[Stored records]
== Segment start ==
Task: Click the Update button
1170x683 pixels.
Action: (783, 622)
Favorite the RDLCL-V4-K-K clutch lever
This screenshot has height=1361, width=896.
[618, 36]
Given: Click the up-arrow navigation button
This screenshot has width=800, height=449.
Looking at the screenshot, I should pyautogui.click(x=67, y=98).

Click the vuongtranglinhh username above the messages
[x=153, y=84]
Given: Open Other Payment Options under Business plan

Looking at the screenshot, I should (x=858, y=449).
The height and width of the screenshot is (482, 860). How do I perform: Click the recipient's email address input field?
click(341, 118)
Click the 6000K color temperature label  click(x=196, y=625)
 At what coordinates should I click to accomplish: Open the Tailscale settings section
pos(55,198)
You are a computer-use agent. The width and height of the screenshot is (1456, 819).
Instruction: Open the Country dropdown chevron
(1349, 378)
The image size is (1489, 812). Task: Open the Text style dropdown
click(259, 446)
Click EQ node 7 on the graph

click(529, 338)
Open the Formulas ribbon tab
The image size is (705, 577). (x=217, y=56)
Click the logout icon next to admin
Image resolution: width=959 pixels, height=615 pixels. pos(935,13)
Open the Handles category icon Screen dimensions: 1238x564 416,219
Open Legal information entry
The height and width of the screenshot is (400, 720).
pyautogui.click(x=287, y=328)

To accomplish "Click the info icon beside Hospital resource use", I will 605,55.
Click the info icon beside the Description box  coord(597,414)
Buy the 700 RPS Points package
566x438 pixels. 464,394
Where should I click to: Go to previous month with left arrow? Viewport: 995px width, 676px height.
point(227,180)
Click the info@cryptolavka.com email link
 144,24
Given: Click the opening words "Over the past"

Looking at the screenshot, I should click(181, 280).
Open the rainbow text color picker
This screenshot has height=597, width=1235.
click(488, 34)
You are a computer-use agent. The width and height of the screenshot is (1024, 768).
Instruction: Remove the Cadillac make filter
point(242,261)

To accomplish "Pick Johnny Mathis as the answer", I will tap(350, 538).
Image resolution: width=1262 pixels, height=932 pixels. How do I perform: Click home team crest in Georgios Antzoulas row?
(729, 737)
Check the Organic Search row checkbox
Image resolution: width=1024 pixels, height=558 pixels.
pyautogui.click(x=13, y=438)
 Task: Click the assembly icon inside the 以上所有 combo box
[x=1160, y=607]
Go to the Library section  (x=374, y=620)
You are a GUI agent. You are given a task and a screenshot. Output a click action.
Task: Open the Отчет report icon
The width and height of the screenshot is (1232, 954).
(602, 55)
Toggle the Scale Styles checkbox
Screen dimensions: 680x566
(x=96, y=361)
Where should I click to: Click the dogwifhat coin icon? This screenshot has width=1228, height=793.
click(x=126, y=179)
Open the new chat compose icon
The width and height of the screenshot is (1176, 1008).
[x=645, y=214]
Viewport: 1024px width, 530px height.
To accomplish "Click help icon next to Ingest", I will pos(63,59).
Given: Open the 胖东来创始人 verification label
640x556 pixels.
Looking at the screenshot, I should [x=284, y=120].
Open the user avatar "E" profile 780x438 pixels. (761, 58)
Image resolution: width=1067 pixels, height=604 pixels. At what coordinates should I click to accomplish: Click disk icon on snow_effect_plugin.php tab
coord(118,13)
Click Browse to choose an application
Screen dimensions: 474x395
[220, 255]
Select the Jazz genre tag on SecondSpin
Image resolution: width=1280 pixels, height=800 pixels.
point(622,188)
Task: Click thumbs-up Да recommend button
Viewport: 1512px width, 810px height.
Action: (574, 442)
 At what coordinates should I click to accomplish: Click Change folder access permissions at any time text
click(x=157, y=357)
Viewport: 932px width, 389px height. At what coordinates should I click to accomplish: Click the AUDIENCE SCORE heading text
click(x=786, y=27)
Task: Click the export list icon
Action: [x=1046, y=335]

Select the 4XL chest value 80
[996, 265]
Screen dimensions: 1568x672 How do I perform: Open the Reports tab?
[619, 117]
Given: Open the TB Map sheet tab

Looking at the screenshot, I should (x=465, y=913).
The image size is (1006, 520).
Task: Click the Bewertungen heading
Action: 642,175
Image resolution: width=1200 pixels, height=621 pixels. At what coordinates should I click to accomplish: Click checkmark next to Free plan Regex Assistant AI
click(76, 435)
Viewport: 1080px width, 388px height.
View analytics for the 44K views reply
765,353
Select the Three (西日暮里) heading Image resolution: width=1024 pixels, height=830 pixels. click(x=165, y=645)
== Segment end ==
◆ **TASK TO COMPLETE**
Write out the data a second time, exactly the same.

◆ **EXERCISE RESPONSE**
Task: Click the Update button
1170x683 pixels.
Action: (783, 622)
Favorite the RDLCL-V4-K-K clutch lever
This screenshot has height=1361, width=896.
[618, 36]
Given: Click the up-arrow navigation button
This screenshot has width=800, height=449.
Looking at the screenshot, I should pyautogui.click(x=67, y=98).

Click the vuongtranglinhh username above the messages
[x=153, y=84]
Given: Open Other Payment Options under Business plan

Looking at the screenshot, I should (x=858, y=449).
The height and width of the screenshot is (482, 860). How do I perform: Click the recipient's email address input field?
click(341, 118)
Click the 6000K color temperature label  click(x=196, y=625)
 At what coordinates should I click to accomplish: Open the Tailscale settings section
pos(55,198)
You are a computer-use agent. The width and height of the screenshot is (1456, 819).
Instruction: Open the Country dropdown chevron
(1349, 378)
The image size is (1489, 812). Task: Open the Text style dropdown
click(259, 446)
Click EQ node 7 on the graph

click(529, 338)
Open the Formulas ribbon tab
The image size is (705, 577). (x=217, y=56)
Click the logout icon next to admin
Image resolution: width=959 pixels, height=615 pixels. pos(935,13)
Open the Handles category icon Screen dimensions: 1238x564 416,219
Open Legal information entry
The height and width of the screenshot is (400, 720).
pyautogui.click(x=287, y=328)

To accomplish "Click the info icon beside Hospital resource use", I will 605,55.
Click the info icon beside the Description box  coord(597,414)
Buy the 700 RPS Points package
566x438 pixels. 464,394
Where should I click to: Go to previous month with left arrow? Viewport: 995px width, 676px height.
point(227,180)
Click the info@cryptolavka.com email link
 144,24
Given: Click the opening words "Over the past"

Looking at the screenshot, I should click(181, 280).
Open the rainbow text color picker
This screenshot has height=597, width=1235.
click(488, 34)
You are a computer-use agent. The width and height of the screenshot is (1024, 768).
Instruction: Remove the Cadillac make filter
point(242,261)

To accomplish "Pick Johnny Mathis as the answer", I will tap(350, 538).
Image resolution: width=1262 pixels, height=932 pixels. How do I perform: Click home team crest in Georgios Antzoulas row?
(729, 737)
Check the Organic Search row checkbox
Image resolution: width=1024 pixels, height=558 pixels.
pyautogui.click(x=13, y=438)
 Task: Click the assembly icon inside the 以上所有 combo box
[x=1160, y=607]
Go to the Library section  (x=374, y=620)
You are a GUI agent. You are given a task and a screenshot. Output a click action.
Task: Open the Отчет report icon
The width and height of the screenshot is (1232, 954).
(602, 55)
Toggle the Scale Styles checkbox
Screen dimensions: 680x566
(x=96, y=361)
Where should I click to: Click the dogwifhat coin icon? This screenshot has width=1228, height=793.
click(x=126, y=179)
Open the new chat compose icon
The width and height of the screenshot is (1176, 1008).
[x=645, y=214]
Viewport: 1024px width, 530px height.
To accomplish "Click help icon next to Ingest", I will pos(63,59).
Given: Open the 胖东来创始人 verification label
640x556 pixels.
Looking at the screenshot, I should [x=284, y=120].
Open the user avatar "E" profile 780x438 pixels. (761, 58)
Image resolution: width=1067 pixels, height=604 pixels. At what coordinates should I click to accomplish: Click disk icon on snow_effect_plugin.php tab
coord(118,13)
Click Browse to choose an application
Screen dimensions: 474x395
[220, 255]
Select the Jazz genre tag on SecondSpin
Image resolution: width=1280 pixels, height=800 pixels.
point(622,188)
Task: Click thumbs-up Да recommend button
Viewport: 1512px width, 810px height.
Action: (574, 442)
 At what coordinates should I click to accomplish: Click Change folder access permissions at any time text
click(x=157, y=357)
Viewport: 932px width, 389px height. At what coordinates should I click to accomplish: Click the AUDIENCE SCORE heading text
click(x=786, y=27)
Task: Click the export list icon
Action: [x=1046, y=335]

Select the 4XL chest value 80
[996, 265]
Screen dimensions: 1568x672 How do I perform: Open the Reports tab?
[619, 117]
Given: Open the TB Map sheet tab

Looking at the screenshot, I should (x=465, y=913).
The image size is (1006, 520).
Task: Click the Bewertungen heading
Action: 642,175
Image resolution: width=1200 pixels, height=621 pixels. At what coordinates should I click to accomplish: Click checkmark next to Free plan Regex Assistant AI
click(76, 435)
Viewport: 1080px width, 388px height.
View analytics for the 44K views reply
765,353
Select the Three (西日暮里) heading Image resolution: width=1024 pixels, height=830 pixels. click(x=165, y=645)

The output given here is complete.